For every great Super Bowl with a fantastic finish is a noncompetitive dud that lacks the drama sports fans desire.
Here are the five least competitive games in Super Bowl history:
5. Super Bowl 22
Washington 42, Denver 10
Jan. 31, 1988
Jack Murphy Stadium, San Diego California
Believe it or not, the Broncos actually led 10-0 after the first quarter thanks in part to a 56-yard scoring strike from John Elway to Ricky Nattiel. But the game would unfurl in the second quarter behind the greatness of Doug Williams.
The veteran quarterback had played in five games that season, losing the only two he started before turning in one of the most memorable performances in Super Bowl history.
In the second quarter alone, Williams threw four touchdowns passes— finding Ricky Sanders twice, Gary Clark and Clint Didier. Washington’s defense dominated, sacking Elway five times and recording three takeaways.

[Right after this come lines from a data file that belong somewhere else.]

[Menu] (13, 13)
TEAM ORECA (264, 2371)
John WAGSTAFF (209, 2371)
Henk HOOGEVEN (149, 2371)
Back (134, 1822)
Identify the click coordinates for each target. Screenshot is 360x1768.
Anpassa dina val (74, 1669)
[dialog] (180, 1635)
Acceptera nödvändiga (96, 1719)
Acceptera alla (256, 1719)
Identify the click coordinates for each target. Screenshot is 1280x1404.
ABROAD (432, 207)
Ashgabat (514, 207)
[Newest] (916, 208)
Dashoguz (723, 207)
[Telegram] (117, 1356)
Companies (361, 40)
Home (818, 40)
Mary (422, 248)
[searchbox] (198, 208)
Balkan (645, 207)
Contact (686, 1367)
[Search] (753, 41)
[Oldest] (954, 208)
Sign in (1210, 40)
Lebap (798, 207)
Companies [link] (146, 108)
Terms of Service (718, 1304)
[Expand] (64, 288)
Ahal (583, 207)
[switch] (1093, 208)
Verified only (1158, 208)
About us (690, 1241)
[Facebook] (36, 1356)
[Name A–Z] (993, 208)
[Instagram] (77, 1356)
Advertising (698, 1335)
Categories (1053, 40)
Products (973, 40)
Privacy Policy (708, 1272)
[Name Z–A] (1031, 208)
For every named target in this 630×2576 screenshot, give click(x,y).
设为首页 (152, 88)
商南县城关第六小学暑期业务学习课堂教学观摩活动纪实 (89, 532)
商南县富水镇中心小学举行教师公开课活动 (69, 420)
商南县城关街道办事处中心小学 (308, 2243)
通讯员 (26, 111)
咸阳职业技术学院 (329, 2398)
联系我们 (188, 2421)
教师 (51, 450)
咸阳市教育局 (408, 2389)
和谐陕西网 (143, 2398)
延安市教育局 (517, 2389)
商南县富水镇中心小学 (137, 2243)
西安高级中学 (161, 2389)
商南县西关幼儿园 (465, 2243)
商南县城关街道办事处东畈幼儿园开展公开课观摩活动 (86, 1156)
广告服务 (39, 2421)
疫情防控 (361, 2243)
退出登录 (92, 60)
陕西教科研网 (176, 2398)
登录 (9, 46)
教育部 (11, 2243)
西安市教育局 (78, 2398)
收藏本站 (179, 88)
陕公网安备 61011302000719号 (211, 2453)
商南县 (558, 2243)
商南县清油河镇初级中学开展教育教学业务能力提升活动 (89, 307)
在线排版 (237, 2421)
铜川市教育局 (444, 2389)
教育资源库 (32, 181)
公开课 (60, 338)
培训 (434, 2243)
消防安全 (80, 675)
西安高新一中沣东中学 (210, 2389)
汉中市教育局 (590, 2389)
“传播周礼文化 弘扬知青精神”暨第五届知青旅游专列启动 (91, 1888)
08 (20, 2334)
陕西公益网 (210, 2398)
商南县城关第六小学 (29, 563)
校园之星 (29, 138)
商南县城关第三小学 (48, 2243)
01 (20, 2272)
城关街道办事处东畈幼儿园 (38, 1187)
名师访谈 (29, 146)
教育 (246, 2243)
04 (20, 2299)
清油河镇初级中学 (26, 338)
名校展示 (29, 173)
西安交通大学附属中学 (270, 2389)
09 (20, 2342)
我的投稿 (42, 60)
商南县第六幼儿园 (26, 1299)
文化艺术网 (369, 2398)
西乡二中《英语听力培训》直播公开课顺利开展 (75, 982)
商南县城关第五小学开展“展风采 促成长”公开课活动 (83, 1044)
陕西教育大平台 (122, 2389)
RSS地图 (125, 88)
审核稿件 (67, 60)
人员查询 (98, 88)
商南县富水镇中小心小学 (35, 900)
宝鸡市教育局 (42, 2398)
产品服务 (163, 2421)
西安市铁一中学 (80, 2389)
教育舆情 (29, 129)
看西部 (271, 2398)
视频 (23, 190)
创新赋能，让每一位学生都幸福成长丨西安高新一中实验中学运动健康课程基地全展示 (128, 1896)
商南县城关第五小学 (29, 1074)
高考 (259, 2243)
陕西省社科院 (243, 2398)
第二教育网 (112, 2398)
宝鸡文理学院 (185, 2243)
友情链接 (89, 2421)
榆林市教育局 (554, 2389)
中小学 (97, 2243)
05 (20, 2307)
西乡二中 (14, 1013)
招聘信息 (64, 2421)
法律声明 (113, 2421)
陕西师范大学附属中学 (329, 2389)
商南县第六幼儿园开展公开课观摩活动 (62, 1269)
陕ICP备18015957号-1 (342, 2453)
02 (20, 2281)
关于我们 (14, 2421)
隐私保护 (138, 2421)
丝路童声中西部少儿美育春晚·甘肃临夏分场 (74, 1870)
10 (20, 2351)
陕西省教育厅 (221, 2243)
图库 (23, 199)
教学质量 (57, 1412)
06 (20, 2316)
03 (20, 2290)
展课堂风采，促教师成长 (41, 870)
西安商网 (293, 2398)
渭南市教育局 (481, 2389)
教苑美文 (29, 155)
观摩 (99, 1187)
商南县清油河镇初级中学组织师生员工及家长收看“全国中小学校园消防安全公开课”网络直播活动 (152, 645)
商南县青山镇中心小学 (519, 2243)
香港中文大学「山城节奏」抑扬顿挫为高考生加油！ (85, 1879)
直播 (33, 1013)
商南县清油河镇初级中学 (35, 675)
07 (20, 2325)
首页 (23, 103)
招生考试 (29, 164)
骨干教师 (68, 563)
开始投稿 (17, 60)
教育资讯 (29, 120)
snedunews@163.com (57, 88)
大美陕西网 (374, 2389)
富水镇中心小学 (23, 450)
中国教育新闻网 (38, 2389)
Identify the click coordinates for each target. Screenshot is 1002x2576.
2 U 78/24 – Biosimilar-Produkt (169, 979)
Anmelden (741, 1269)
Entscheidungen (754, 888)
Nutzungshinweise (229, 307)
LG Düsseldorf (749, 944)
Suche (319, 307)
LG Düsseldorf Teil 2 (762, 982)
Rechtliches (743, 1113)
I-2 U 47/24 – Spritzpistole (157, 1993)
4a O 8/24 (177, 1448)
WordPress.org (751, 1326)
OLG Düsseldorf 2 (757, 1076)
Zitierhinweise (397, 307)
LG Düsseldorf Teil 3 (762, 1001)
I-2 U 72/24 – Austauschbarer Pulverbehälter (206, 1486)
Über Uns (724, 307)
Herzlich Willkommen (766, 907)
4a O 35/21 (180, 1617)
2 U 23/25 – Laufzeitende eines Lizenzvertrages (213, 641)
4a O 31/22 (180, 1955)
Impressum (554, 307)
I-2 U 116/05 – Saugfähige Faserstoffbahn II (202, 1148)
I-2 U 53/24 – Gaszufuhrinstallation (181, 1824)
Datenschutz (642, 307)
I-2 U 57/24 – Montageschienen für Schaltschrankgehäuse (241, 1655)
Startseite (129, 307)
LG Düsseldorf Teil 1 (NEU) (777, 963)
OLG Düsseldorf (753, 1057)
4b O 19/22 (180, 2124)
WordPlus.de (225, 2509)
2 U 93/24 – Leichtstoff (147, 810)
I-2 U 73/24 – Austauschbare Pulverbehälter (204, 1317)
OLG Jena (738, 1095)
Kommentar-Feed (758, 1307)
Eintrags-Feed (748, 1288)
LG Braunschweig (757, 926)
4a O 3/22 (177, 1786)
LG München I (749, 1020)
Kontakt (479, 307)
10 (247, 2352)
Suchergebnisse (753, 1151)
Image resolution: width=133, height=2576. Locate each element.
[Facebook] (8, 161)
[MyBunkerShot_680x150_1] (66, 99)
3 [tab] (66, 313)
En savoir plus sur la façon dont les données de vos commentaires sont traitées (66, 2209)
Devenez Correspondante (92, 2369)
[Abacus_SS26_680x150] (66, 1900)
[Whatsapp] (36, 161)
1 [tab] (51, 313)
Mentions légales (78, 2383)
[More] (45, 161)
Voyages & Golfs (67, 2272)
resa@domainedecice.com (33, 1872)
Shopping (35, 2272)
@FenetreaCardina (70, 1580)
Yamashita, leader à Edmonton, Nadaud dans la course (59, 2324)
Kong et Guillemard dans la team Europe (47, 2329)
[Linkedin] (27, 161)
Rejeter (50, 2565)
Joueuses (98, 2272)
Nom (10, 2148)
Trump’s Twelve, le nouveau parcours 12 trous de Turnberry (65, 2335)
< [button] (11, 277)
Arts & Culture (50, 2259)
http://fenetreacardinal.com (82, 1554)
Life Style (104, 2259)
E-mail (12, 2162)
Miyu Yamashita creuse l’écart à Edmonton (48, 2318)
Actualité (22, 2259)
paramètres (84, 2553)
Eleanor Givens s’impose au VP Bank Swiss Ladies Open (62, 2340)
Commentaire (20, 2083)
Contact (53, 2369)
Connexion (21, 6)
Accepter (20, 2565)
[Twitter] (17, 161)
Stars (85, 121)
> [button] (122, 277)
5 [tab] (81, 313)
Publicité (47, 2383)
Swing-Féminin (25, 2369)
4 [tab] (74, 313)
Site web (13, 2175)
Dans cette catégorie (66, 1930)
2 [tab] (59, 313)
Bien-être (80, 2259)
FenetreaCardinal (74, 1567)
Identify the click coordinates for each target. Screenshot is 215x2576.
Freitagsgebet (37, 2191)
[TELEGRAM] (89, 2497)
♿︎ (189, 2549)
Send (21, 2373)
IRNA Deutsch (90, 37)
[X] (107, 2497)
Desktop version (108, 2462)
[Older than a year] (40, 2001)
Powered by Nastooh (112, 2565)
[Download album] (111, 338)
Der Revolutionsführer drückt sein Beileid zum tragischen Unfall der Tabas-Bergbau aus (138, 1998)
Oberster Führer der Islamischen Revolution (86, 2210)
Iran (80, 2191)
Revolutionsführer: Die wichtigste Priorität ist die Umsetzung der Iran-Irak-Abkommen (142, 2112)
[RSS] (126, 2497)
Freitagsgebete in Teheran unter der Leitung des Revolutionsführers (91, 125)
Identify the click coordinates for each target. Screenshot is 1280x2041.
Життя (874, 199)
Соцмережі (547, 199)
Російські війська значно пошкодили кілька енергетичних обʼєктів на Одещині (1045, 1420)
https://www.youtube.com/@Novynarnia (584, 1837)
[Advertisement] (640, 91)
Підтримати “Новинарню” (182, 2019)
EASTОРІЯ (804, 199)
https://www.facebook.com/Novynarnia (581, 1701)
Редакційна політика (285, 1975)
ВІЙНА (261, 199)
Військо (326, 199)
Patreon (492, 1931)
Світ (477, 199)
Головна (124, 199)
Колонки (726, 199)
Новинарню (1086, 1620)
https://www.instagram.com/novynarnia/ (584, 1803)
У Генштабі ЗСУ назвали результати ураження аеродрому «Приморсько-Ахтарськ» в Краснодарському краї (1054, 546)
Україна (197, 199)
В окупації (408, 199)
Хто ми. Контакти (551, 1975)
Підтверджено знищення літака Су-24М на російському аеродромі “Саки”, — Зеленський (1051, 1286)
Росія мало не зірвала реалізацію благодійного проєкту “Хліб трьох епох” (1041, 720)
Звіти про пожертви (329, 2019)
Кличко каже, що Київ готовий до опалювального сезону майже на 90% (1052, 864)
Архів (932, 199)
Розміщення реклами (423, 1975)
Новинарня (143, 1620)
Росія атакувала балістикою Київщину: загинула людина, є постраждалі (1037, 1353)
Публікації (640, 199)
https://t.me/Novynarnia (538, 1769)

Williams finished 18 of 29 for 340 yards, with four scores and one interception, and earned Super Bowl MVP honors.
4. Super Bowl 27
Dallas 52, Buffalo 17
Jan. 31, 1993
Rose Bowl, Pasadena, California
A competitive contest was a rout by the end of the first half after a knee injury to Bills quarterback Jim Kelly, who was hit by blitzing Cowboys linebacker Ken Norton Jr. and forced to cede his spot to backup Frank Reich.
The Cowboys rolled behind the greatness of Troy Aikman, Emmitt Smith and Michael Irvin: Aikman threw for 273 yards and four touchdowns, Irvin caught six passes for 114 yards and two scores and Smith added 108 rushing yards and a touchdown.
What’s more is that Dallas forced nine turnovers.
Aikman was honored as Super Bowl MVP.
3. Super Bowl 48
Seattle 43, Denver 8
Feb. 2, 2014
MetLife Stadium, East Rutherford, New Jersey
One of the most explosive offenses in NFL history was tamed by “The Legion of Boom,” one of its great defenses, which recorded a safety on the opening drive en route to Seattle’s dismantling of Denver.
The Seahawks — led by a secondary of Richard Sherman, Kam Chancellor, Earl Thomas and Brandon Browner — shut out the Broncos until the 11:45 mark in the fourth quarter, riding an efficient offense to score after score on their way to a 36-0 lead.
Russell Wilson passed for 206 yards and two scores, but Malcolm Smith earned Super Bowl MVP honors, returning an interception 69 yards for a touchdown while adding 10 tackles and a fumble recovery.
2. Super Bowl 20
Chicago 46, New England 10
Jan. 26, 1986
Louisiana Superdome, New Orleans
This wasn’t a contest but a coronation for perhaps the greatest team in NFL history: Mike Ditka’s Bears, who still boast what’s considered the league’s all-time best defense.
The unit played the part against the Patriots, with seven sacks and six turnovers while restricting them to 123 yards and 20:45 of possession.
New England scored the first three points before surrendering the next 44, a scoring run punctuated by a 1-yard touchdown plunge from famed defensive lineman William “Refrigerator” Perry.
Defensive end Richard Dent was named Super Bowl MVP.
1. Super Bowl 24
San Francisco 55, Denver 10
Jan. 28, 1990
Louisiana Superdome, New Orleans
San Francisco’s high-octane offense played the part by scoring 27 points in the first half and another 28 in the second. Joe Montana and Jerry Rice hooked up seven times for 148 yards and three scores. Montana threw for 297 passing yards and five touchdowns. John Taylor and Brent Jones added touchdown receptions while Roger Craig ran for 69 yards and a touchdown, catching five more passes for 34 yards.
Elway mustered 108 passing yards, completing only 10 of 26 attempts and throwing two interceptions.
The 49ers forced four turnovers and nearly doubled the Broncos in possession.
Montana won the last of his three Super Bowl MVPs.